Un gobierno de contenido nacional y popular tiende, y eso lo diferencia, a darle lugar a la intervención del Estado, como máxima institucionalidad de la sociedad política, para atacar o limitar los procesos de concentración y centralización del capital que incrementan las desigualdades y afectan el patrimonio nacional. Pero, además, debe poner en marcha la organización democrática de los sectores populares con el objeto de anteponer poder frente al poder instituido. Son dos tares: gestión y construcción política.
Hay que construir otro poder instituyente para la toma de conciencia de las energías del país que se encuentran ahogadas (la desigualdad y la pobreza frenan los procesos productivos) por la forma que van adoptando los mercados si uno los deja en estado espontáneo. Eso agudiza la situación de dependencia, gobierne quien gobierne.
Es necesario advertir que un peligro real en la evolución reformista es que las instituciones de cambio como las centrales de trabajadores, los movimientos sociales, las organizaciones estudiantiles, culturales, etc., puedan mimetizarse con el desenvolvimiento adecuado de las superestructuras a la telaraña del poder. El límite entre la reforma y la nada es angosta, y esto es peligroso porque la conducta de uno puede ser funcional a su adversario.
La derecha o centro derecha se siente mucho más cómoda con el esquema de poder existente, y los mecanismos de construcción de la realidad. La tarea mayor, el esfuerzo mayor, es el de los reformistas y no de los que se sienten en el umbral de su casa a mirar el automatismo sistémico.
Es un error muy extendido creer que porque accede al poder Alberto Fernández o Néstor o Cristina Kirchner, el modelo neoliberal deja de existir en el país, sin comprender que la sala de máquinas sigue funcionando, y que se detiene si uno rompe las máquinas o les corta la energía que determinan su funcionamiento. Se difunde la idea que la época del neoliberalismo se agota en los cuatro años de Macri, confundiendo lo que es soporte o plataforma del sistema con su producido. Este error subestima al sistema hegemónico, y sobreestima la potencia del subsistema político en el alcance de la transformación. Por eso, es necesario profundizar el estudio del vínculo entre infra y superestructura, discordancia de la historia, lo inarmónico y las contradicciones en los procesos en las fuerzas políticas y sus fracciones.
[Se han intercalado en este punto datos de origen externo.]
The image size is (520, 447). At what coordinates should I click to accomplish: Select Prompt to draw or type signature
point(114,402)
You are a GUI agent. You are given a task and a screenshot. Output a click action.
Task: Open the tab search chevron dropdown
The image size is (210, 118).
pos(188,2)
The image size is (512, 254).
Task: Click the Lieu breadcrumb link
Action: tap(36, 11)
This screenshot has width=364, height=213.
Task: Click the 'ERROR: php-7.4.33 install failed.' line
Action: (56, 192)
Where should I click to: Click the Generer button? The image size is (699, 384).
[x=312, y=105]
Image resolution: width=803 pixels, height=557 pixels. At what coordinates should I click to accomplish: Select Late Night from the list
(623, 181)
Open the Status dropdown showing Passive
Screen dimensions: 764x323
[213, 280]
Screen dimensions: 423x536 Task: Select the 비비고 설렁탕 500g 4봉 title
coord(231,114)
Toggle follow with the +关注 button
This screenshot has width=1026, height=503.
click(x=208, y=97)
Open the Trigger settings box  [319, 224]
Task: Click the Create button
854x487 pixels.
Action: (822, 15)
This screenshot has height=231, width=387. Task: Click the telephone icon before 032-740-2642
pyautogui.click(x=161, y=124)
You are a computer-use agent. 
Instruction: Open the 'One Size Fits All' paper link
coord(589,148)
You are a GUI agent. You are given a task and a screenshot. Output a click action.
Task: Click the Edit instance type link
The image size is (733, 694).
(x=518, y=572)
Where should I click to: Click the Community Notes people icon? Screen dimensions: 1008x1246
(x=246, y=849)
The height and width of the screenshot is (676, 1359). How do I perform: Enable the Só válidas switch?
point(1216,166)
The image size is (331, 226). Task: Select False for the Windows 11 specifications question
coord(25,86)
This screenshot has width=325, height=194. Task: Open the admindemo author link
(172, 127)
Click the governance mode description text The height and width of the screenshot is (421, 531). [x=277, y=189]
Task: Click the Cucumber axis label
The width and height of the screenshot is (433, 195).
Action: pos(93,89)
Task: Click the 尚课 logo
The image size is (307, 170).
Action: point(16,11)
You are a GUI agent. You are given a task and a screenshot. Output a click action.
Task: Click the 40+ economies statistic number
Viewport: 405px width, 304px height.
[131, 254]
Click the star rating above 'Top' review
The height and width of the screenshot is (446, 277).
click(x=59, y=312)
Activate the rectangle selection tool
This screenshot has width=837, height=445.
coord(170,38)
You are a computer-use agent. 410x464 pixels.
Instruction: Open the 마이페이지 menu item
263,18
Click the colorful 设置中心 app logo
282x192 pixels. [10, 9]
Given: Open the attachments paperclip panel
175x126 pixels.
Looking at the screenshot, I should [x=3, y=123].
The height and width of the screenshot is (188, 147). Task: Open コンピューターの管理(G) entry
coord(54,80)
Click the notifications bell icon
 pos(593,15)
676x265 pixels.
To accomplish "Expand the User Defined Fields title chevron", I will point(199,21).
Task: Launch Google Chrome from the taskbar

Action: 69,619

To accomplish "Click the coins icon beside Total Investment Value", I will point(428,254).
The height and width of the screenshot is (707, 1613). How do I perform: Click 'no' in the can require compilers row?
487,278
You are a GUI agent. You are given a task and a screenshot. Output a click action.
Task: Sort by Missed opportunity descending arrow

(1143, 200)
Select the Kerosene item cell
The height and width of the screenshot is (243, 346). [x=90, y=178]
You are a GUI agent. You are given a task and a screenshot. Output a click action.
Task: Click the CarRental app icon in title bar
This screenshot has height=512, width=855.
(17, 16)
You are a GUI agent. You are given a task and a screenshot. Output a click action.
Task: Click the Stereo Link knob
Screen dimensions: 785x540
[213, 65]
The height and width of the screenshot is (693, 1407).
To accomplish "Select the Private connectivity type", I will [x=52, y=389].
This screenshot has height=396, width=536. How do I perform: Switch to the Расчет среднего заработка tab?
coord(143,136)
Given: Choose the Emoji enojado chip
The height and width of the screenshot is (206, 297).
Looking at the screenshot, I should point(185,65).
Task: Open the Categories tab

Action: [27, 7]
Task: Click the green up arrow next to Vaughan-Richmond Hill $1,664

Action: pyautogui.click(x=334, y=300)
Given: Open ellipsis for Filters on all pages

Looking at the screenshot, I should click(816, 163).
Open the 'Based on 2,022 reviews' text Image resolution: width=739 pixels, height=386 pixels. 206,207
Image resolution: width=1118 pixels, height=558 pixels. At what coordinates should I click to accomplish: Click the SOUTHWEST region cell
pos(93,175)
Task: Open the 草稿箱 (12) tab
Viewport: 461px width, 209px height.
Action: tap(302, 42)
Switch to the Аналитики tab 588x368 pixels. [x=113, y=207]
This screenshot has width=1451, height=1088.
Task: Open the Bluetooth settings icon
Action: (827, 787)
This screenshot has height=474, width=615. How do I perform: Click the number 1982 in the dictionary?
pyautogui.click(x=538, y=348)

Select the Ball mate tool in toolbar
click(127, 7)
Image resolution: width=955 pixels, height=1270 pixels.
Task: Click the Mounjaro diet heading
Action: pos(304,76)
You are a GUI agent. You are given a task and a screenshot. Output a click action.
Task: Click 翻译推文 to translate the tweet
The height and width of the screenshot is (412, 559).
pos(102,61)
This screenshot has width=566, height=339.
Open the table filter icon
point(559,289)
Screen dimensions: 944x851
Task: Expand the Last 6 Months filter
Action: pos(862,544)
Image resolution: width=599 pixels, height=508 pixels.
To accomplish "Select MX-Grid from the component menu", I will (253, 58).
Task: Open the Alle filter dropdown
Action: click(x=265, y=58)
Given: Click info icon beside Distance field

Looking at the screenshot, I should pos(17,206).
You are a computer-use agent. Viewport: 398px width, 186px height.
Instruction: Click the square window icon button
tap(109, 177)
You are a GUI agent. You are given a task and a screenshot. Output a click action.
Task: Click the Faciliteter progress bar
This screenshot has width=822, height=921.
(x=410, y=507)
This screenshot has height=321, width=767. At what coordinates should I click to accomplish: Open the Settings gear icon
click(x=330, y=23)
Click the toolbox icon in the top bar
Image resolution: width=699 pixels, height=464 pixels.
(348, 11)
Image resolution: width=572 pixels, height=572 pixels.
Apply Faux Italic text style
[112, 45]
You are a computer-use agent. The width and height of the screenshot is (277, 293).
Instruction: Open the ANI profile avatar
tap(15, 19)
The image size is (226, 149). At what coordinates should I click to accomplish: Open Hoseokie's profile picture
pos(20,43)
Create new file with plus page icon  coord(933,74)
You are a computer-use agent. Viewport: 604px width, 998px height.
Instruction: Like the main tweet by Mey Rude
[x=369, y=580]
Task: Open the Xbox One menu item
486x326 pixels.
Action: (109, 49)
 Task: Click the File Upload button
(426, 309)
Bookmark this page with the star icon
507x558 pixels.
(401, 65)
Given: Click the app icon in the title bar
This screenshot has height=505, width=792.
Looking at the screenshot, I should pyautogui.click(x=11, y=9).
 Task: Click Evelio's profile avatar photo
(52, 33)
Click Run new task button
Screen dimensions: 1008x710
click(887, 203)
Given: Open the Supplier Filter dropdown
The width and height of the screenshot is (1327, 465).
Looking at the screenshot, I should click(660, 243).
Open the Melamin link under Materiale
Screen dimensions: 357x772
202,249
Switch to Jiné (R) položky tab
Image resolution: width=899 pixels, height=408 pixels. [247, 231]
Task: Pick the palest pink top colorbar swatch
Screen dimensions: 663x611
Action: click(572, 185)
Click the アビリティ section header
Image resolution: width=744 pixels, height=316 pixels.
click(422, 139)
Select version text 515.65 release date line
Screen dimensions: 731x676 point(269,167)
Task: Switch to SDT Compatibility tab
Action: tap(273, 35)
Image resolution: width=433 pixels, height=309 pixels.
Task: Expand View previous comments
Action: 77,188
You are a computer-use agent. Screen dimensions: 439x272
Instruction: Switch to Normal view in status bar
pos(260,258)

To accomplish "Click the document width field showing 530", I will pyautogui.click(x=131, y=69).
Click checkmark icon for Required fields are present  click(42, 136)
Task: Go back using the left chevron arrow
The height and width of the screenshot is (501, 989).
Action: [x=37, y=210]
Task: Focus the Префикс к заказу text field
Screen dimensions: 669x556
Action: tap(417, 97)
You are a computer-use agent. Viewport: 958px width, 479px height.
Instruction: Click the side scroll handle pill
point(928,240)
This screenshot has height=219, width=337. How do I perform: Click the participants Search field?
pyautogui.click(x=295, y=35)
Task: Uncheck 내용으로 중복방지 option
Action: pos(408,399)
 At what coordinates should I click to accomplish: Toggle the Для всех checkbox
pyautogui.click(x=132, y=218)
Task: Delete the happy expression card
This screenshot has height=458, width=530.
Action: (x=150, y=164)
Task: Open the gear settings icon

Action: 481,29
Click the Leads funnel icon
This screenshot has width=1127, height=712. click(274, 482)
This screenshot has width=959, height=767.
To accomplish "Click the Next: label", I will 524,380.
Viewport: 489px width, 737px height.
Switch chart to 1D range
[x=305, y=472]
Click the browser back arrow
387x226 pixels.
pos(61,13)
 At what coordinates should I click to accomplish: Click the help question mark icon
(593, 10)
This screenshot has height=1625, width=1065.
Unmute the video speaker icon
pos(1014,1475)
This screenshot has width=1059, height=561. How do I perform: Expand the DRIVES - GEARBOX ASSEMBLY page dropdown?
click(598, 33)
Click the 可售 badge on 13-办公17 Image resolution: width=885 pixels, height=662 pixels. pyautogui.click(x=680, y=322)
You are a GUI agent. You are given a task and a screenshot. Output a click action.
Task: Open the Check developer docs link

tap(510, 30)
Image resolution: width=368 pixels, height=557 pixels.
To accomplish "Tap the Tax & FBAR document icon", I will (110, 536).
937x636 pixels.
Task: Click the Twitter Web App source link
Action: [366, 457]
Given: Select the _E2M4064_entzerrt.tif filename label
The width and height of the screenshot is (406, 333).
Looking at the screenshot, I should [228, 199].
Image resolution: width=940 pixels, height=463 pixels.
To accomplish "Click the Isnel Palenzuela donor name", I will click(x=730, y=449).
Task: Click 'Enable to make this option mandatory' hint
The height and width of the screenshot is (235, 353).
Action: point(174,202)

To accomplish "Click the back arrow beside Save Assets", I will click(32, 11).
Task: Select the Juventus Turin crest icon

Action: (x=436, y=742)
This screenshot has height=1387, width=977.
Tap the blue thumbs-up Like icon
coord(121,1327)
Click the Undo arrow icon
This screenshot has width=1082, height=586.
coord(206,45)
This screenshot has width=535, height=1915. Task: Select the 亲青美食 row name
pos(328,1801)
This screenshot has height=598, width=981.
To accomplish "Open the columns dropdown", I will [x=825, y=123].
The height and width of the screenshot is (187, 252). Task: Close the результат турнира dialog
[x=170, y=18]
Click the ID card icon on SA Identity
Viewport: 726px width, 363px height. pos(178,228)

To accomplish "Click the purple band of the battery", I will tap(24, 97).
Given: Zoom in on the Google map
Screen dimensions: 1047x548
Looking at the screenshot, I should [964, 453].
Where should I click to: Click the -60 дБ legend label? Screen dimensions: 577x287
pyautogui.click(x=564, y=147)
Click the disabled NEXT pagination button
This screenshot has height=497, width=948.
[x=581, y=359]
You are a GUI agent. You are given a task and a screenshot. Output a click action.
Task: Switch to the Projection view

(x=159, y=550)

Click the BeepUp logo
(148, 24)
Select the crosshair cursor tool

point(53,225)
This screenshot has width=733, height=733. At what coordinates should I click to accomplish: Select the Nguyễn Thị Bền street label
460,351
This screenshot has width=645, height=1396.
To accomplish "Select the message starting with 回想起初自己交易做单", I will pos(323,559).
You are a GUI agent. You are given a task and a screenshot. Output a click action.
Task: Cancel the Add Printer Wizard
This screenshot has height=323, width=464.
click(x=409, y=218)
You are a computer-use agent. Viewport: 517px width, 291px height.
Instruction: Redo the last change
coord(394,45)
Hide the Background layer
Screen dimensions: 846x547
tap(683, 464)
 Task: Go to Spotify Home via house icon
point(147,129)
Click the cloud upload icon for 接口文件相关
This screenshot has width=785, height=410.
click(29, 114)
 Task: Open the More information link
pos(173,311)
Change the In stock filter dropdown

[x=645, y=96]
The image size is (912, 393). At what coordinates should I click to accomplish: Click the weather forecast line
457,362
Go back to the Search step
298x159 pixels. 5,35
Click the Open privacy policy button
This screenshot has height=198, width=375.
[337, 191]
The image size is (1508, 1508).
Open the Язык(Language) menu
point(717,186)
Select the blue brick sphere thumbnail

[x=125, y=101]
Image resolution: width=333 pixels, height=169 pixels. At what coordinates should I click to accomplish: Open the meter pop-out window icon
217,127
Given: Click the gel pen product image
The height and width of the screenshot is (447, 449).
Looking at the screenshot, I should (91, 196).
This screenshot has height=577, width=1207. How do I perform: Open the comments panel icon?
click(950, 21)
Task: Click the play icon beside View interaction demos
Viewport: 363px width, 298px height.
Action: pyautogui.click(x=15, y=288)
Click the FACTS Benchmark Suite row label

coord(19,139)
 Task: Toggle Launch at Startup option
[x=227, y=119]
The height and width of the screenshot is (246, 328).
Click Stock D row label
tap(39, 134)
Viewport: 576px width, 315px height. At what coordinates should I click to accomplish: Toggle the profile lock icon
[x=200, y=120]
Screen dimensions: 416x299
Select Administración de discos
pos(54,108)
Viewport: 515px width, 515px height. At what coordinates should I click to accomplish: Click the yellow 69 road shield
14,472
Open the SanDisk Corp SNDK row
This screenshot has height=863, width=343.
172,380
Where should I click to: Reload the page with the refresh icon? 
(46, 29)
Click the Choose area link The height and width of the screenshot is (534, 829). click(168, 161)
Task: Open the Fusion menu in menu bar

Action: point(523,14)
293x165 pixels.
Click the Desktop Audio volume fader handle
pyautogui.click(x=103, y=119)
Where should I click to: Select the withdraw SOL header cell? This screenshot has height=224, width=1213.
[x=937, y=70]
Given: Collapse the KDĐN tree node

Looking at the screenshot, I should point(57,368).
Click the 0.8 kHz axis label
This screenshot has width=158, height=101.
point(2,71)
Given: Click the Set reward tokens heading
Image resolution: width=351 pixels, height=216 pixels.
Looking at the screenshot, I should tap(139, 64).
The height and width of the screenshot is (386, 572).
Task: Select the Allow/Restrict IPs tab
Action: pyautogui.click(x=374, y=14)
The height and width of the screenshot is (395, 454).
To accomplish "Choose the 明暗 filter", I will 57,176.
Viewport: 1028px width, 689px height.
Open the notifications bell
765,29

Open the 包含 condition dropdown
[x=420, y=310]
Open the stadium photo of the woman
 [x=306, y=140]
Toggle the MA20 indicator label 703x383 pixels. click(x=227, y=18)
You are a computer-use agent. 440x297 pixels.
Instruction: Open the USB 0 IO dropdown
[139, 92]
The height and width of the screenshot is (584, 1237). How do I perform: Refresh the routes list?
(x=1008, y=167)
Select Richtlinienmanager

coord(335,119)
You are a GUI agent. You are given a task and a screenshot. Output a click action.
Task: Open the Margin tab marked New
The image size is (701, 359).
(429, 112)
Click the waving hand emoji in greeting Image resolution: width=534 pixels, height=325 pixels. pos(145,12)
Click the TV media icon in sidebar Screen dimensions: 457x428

Un buen ejemplo de la relación entre lo estructural con el subsistema político lo encontramos en “El 18 brumario de Luis Bonaparte” de Marx cuando dice que la Revolución Francesa fue la “gran revolución política de la burguesía que abrió paso al despliegue sin trabas de las relaciones sociales capitalistas, un cambio social cualitativo, determinante, del que ya no se podía volver atrás. Por eso cuando vino la restauración monárquica, no pudieron cambiar las relaciones sociales de producción.”